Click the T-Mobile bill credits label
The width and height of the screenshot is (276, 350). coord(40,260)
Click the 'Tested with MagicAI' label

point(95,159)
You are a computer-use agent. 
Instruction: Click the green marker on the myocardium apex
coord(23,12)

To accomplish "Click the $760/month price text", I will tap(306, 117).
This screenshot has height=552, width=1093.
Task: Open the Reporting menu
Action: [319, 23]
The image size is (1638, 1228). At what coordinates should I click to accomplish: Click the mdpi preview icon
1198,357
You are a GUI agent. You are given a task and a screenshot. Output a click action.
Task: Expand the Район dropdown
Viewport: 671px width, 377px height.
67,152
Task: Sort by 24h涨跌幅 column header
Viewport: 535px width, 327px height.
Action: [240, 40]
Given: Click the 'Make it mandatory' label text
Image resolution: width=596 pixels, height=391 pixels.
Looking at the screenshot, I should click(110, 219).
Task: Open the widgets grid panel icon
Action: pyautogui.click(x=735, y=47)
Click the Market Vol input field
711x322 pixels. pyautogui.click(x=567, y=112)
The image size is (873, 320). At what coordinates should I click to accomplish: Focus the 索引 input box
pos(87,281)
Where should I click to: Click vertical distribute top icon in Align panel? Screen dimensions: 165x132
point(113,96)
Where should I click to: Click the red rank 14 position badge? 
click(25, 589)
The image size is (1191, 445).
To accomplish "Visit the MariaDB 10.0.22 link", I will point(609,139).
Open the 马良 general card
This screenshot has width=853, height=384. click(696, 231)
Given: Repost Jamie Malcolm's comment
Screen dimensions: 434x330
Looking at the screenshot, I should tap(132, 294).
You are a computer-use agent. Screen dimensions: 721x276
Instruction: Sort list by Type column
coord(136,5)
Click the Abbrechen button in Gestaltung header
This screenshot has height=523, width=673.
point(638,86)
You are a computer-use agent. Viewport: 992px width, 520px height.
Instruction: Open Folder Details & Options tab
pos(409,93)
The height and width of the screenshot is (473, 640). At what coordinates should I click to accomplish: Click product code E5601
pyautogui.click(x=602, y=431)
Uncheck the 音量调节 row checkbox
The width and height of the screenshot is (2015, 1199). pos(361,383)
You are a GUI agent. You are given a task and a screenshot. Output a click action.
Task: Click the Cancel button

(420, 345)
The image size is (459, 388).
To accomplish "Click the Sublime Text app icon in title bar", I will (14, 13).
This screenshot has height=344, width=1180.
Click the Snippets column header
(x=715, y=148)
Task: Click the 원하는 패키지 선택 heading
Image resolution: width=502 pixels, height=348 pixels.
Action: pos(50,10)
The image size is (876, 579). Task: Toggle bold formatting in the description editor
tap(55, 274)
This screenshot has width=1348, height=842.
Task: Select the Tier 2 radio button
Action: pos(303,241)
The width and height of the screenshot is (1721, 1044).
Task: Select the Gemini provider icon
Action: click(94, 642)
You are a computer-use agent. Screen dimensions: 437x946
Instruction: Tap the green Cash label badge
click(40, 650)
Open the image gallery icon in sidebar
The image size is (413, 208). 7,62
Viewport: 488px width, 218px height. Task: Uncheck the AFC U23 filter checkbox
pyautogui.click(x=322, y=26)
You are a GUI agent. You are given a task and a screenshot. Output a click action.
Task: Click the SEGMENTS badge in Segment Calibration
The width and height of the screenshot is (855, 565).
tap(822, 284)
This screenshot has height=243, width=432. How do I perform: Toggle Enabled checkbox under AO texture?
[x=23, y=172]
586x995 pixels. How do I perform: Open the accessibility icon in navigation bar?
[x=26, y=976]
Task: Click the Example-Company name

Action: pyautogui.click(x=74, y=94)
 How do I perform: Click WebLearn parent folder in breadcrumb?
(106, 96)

# [Your task]
Rewrite all of the entries above, replacing each occurrence of "Viewport" with "Display" and leaving everything else unchanged.

# [Correct output]
Click the T-Mobile bill credits label
The width and height of the screenshot is (276, 350). coord(40,260)
Click the 'Tested with MagicAI' label

point(95,159)
You are a computer-use agent. 
Instruction: Click the green marker on the myocardium apex
coord(23,12)

To accomplish "Click the $760/month price text", I will tap(306, 117).
This screenshot has height=552, width=1093.
Task: Open the Reporting menu
Action: [319, 23]
The image size is (1638, 1228). At what coordinates should I click to accomplish: Click the mdpi preview icon
1198,357
You are a GUI agent. You are given a task and a screenshot. Output a click action.
Task: Expand the Район dropdown
Display: 671px width, 377px height.
67,152
Task: Sort by 24h涨跌幅 column header
Display: 535px width, 327px height.
Action: [240, 40]
Given: Click the 'Make it mandatory' label text
Image resolution: width=596 pixels, height=391 pixels.
Looking at the screenshot, I should click(110, 219).
Task: Open the widgets grid panel icon
Action: pyautogui.click(x=735, y=47)
Click the Market Vol input field
711x322 pixels. pyautogui.click(x=567, y=112)
The image size is (873, 320). At what coordinates should I click to accomplish: Focus the 索引 input box
pos(87,281)
Where should I click to: Click vertical distribute top icon in Align panel? Screen dimensions: 165x132
point(113,96)
Where should I click to: Click the red rank 14 position badge? 
click(25, 589)
The image size is (1191, 445).
To accomplish "Visit the MariaDB 10.0.22 link", I will point(609,139).
Open the 马良 general card
This screenshot has width=853, height=384. click(696, 231)
Given: Repost Jamie Malcolm's comment
Screen dimensions: 434x330
Looking at the screenshot, I should tap(132, 294).
You are a computer-use agent. Screen dimensions: 721x276
Instruction: Sort list by Type column
coord(136,5)
Click the Abbrechen button in Gestaltung header
This screenshot has height=523, width=673.
point(638,86)
You are a computer-use agent. Display: 992px width, 520px height.
Instruction: Open Folder Details & Options tab
pos(409,93)
The height and width of the screenshot is (473, 640). At what coordinates should I click to accomplish: Click product code E5601
pyautogui.click(x=602, y=431)
Uncheck the 音量调节 row checkbox
The width and height of the screenshot is (2015, 1199). pos(361,383)
You are a GUI agent. You are given a task and a screenshot. Output a click action.
Task: Click the Cancel button

(420, 345)
The image size is (459, 388).
To accomplish "Click the Sublime Text app icon in title bar", I will (14, 13).
This screenshot has height=344, width=1180.
Click the Snippets column header
(x=715, y=148)
Task: Click the 원하는 패키지 선택 heading
Image resolution: width=502 pixels, height=348 pixels.
Action: pos(50,10)
The image size is (876, 579). Task: Toggle bold formatting in the description editor
tap(55, 274)
This screenshot has width=1348, height=842.
Task: Select the Tier 2 radio button
Action: pos(303,241)
The width and height of the screenshot is (1721, 1044).
Task: Select the Gemini provider icon
Action: click(94, 642)
You are a computer-use agent. Screen dimensions: 437x946
Instruction: Tap the green Cash label badge
click(40, 650)
Open the image gallery icon in sidebar
The image size is (413, 208). 7,62
Display: 488px width, 218px height. Task: Uncheck the AFC U23 filter checkbox
pyautogui.click(x=322, y=26)
You are a GUI agent. You are given a task and a screenshot. Output a click action.
Task: Click the SEGMENTS badge in Segment Calibration
The width and height of the screenshot is (855, 565).
tap(822, 284)
This screenshot has height=243, width=432. How do I perform: Toggle Enabled checkbox under AO texture?
[x=23, y=172]
586x995 pixels. How do I perform: Open the accessibility icon in navigation bar?
[x=26, y=976]
Task: Click the Example-Company name

Action: pyautogui.click(x=74, y=94)
 How do I perform: Click WebLearn parent folder in breadcrumb?
(106, 96)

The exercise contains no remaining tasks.